**Try it:** Check each line of the data below for the string "Given", then report how many lines have it and nothing else.

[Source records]
==================================================

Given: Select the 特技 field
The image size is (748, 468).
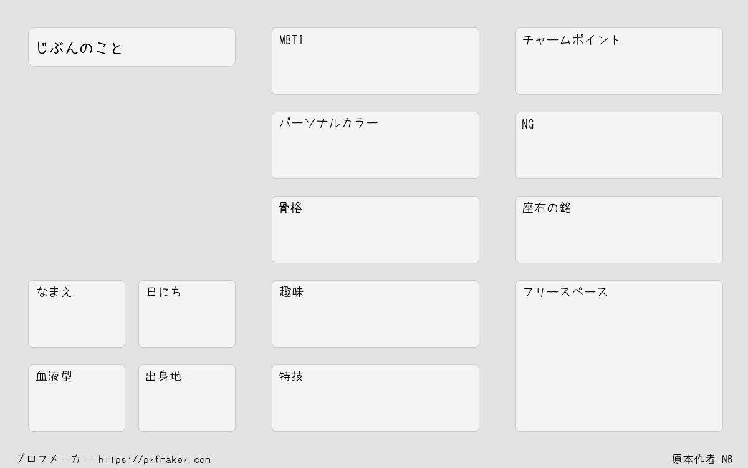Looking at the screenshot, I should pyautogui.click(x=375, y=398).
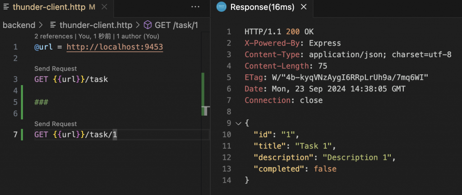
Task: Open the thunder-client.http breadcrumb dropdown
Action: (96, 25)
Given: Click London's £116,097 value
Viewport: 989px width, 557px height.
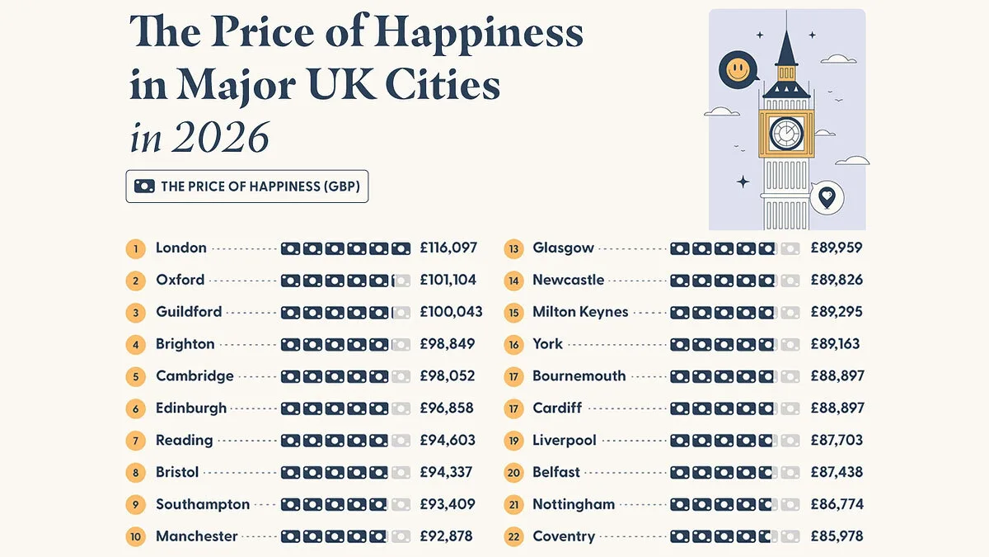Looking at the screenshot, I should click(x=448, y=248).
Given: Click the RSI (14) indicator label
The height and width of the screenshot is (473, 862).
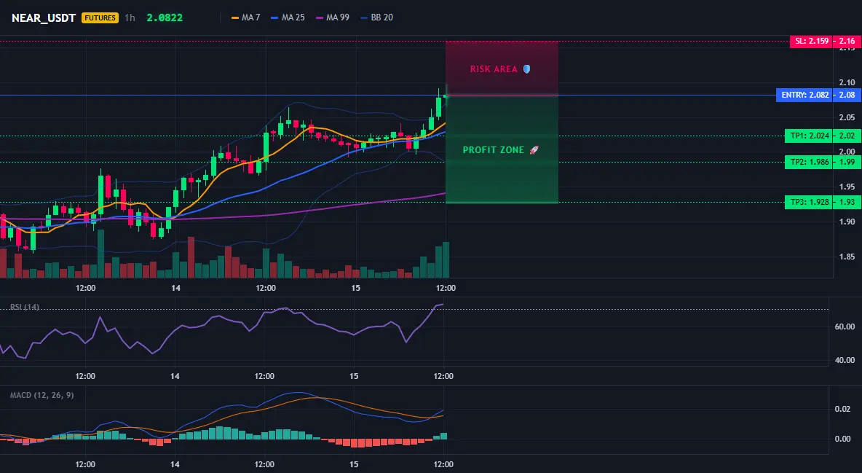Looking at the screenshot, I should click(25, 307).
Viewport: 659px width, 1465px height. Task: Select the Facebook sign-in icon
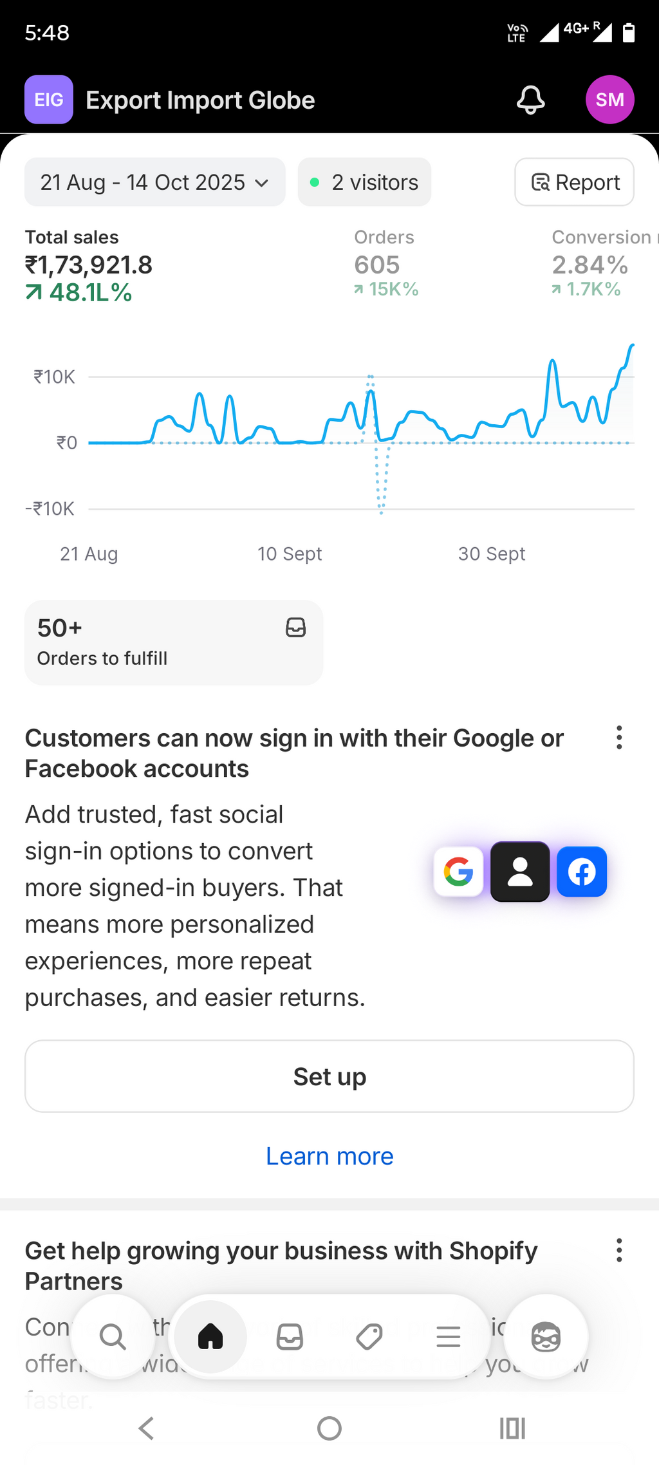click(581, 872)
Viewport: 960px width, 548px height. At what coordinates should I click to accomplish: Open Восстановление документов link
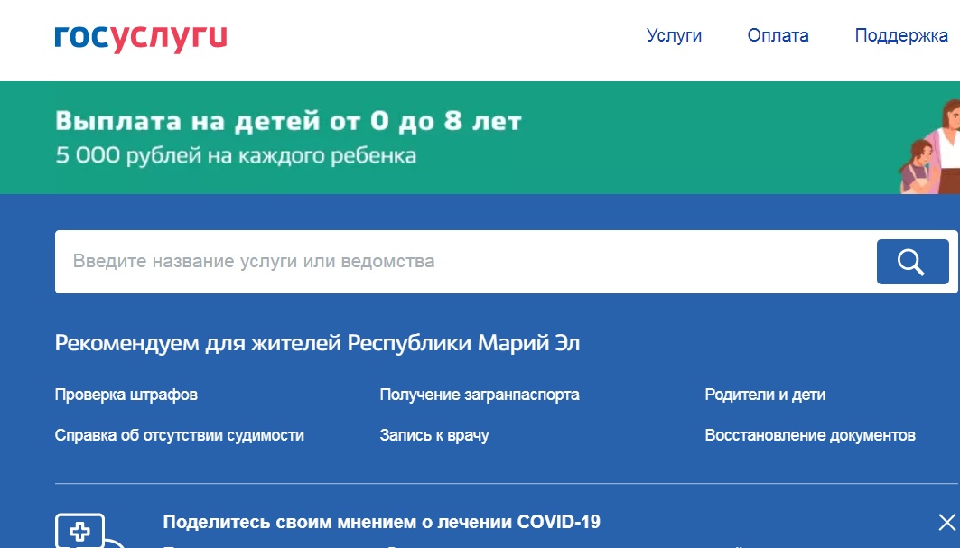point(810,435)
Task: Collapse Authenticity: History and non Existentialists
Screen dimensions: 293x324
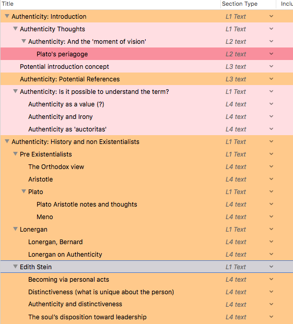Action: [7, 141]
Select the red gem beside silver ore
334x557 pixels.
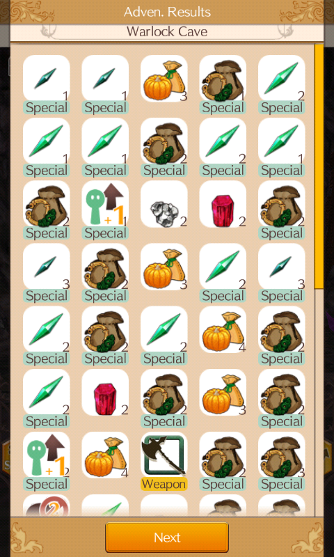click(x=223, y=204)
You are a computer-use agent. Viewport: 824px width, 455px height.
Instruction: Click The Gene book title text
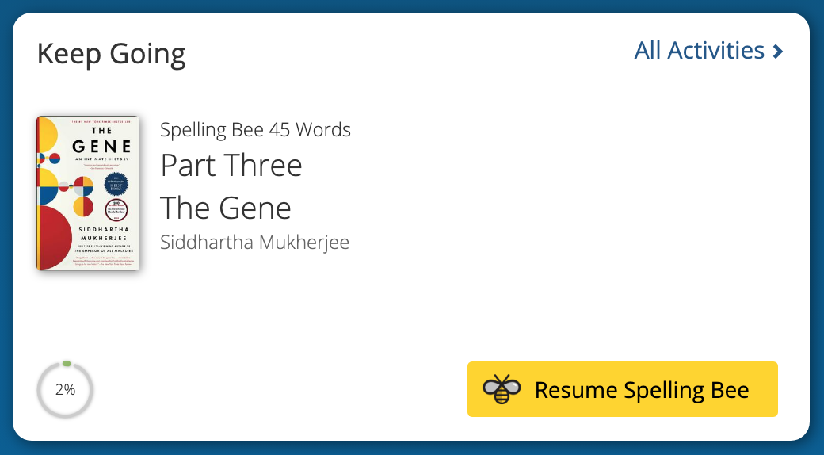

==================================================

**Result below:** 3